Steve McCurry: Unguarded, Untold, Iconic
Producer: Karen Smyles
Friday Arts goes to the Michener Museum in Doylestown to check out a breathtaking exhibit by photographer Steve McCurry. The exhibit will be there July 16th thru October 23rd, 2016. Best known for his 1985 National Geographic cover photograph Afghan Girl, Steve McCurry continues to fascinate with his stunning photographs of locations from around the globe.
The exhibit highlights images taken throughout his decades-long relationship with Afghanistan, its landscape and, most importantly, its people. Visitors are able to view both new and familiar photographs and experience Afghanistan through McCurry’s thought-provoking and visually arresting lens.

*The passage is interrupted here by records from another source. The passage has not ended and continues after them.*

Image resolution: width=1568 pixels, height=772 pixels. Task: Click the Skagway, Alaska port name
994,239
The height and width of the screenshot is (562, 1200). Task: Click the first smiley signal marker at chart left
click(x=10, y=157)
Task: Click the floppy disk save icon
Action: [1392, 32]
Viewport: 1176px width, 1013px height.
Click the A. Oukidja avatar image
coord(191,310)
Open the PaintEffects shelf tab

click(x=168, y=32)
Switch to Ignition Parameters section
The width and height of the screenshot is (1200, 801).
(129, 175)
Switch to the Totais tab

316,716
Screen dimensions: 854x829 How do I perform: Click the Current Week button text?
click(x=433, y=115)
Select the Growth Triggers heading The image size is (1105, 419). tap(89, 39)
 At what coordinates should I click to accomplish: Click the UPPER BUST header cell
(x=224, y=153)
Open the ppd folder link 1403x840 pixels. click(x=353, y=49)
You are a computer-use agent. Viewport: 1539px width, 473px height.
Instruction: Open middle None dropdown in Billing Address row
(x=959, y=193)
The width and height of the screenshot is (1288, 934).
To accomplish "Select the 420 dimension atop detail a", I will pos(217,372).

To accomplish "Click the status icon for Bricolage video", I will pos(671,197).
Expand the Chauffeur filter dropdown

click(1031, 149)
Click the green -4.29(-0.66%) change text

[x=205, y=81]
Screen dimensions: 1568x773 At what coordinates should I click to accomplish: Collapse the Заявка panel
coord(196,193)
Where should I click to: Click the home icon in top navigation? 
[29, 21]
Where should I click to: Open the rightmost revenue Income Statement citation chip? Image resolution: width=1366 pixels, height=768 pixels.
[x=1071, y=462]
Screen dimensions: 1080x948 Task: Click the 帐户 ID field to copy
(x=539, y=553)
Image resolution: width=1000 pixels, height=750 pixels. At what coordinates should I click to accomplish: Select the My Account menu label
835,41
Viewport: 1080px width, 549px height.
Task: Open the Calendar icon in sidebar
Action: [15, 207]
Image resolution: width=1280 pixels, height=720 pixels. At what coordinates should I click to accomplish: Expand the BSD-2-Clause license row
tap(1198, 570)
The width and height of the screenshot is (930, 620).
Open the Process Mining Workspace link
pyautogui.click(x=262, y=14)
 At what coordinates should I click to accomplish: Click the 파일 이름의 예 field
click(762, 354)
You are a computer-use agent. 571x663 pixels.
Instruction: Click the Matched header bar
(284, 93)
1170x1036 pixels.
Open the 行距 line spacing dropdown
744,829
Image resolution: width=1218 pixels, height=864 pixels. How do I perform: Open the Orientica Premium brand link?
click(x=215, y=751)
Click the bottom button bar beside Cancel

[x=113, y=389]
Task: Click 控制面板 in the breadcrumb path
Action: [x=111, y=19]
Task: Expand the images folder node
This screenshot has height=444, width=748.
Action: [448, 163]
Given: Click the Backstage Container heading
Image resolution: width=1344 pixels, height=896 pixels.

Born in Philadelphia and raised in Newtown Square, McCurry currently keeps studios in both New York City and Exton, PA. Friday Arts sits down to talk with McCurry in his Exton studio to find out why Afghanistan has come to play such an important role in his work and his life.
The Privy Diggers
Producer: Michael O’Reilly
In the 18th and 19th centuries in Philadelphia, people did their “business” in the outhouse located in the yard or alley adjacent to their dwelling. Since there was no regular trash collection, they also used this outhouse to discard broken plates, bottles and all manner of refuse. As soon as modern sewers were installed to service each house, the outhouses were torn down and the brick-lined “privy pits” (often 30 feet deep) underneath them were filled in. Within a decade, in most cases, the location of the outhouse and its attendant privy pit would all but be forgotten.
Enter THE PRIVY DIGGERS in 2016. These intrepid amateurs are regularly invited into people’s backyards to probe the soil, locate the underground structure of the privy itself, and begin digging. A single privy can hold broken and whole bottles and crockery, coins, pipes, toys and anything else that someone 100 to 200 years ago might have had in their pockets. Most interestingly, according to Michael Frechette, are the cast-offs from the things people did (other than their “business”) in these outhouses in private – things that are only rarely written about in history books.
That is the draw for these diggers – getting to see the secrets of history that have lain buried there undisturbed for years. While the things they bring up may have a value on the open market, according to Tom Salvatore, if you divided how much they work by how much they make selling these artifacts, they wouldn’t be making more than minimum wage. And it’s not only see, but touch and smell. A vial of sassafras (an accepted 19th century remedy for arthritis) found 30 feet underground and held at arms length, after more than 100 years, still smells like, well, sassafras.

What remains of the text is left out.